MILLENNIUM ACTRESS

SATOSHI KON

Inédit en salle, ce splendide poème d’amour pour le cinéma est le deuxième long métrage de Satoshi Kon (Perfect Blue), grand maître de l’animation japonaise disparu en 2010 à seulement quarante-six ans.

Satoshi Kon est un grand cinéaste tout court. Si le cinéma asiatique et américain cherche de plus en plus son inspiration visuelle dans l’animation, Satoshi Kon, de toute évidence cinéphile « classique », semble concevoir ses dessins animés comme des films en prises de vue traditionnelles, sans effets spéciaux et avec de vrais acteurs. […] Millennium Actress, son deuxième film après le génial thriller conceptuel Perfect Blue, est encore meilleur et prolonge le précédent.
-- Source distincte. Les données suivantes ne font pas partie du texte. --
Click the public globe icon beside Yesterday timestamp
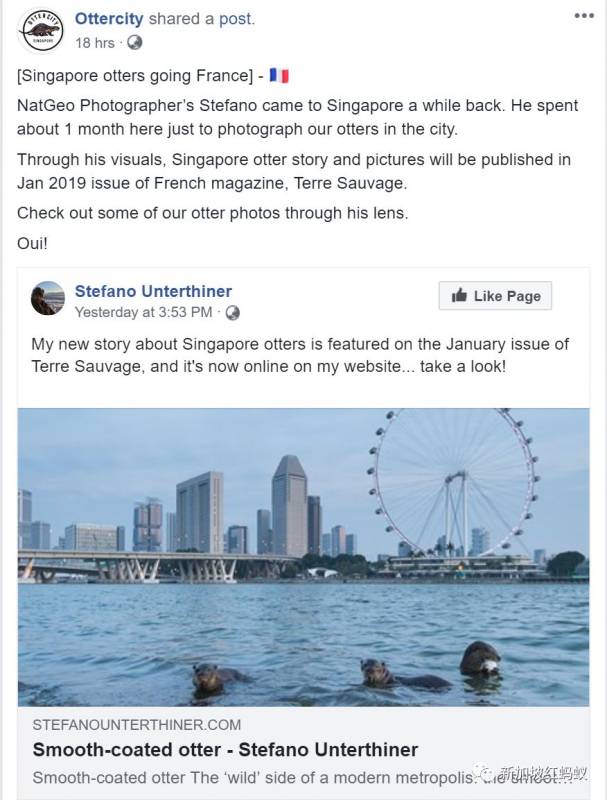This screenshot has width=607, height=800. tap(232, 312)
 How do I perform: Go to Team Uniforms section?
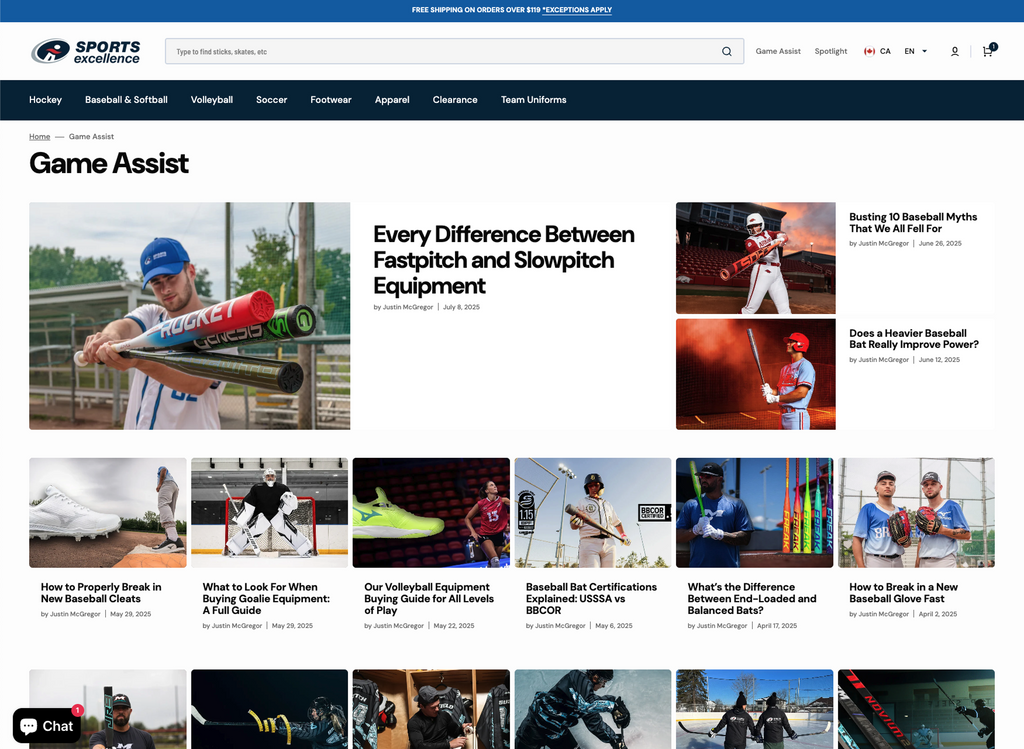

Deux journalistes de la télévision, dont un ancien assistant de studio, vont interviewer une vieille dame, ex-grande vedette du cinéma qui vit désormais recluse. L’entretien permet d’évoquer à la fois l’histoire du siècle, la guerre, les différentes périodes du cinéma japonais, et le destin professionnel et privé de l’actrice. Le fil d’or reliant ces retours en arrière est une clé confiée par un mystérieux inconnu que la jeune femme aimera et poursuivra toute sa vie après une unique et brève rencontre. Perfect Blue était un polar horrifique, Millennium Actress un mélodrame. Mais les deux films partagent la même ambition et la même idée du cinéma, follement inventive, riche et ambitieuse ; le désir aussi de parler en même temps de la société du spectacle, de la confusion des sens et des sentiments. […] On pense à Resnais et à Un jour sans fin de Harold Ramis. Satoshi Kon s’intéresse toujours autant à la psychologie féminine (le but de la vie de son héroïne n’est pas de trouver son amant rêvé, mais d’être sans cesse à sa recherche), au rôle et à la situation aliénante de la femme dans la société japonaise.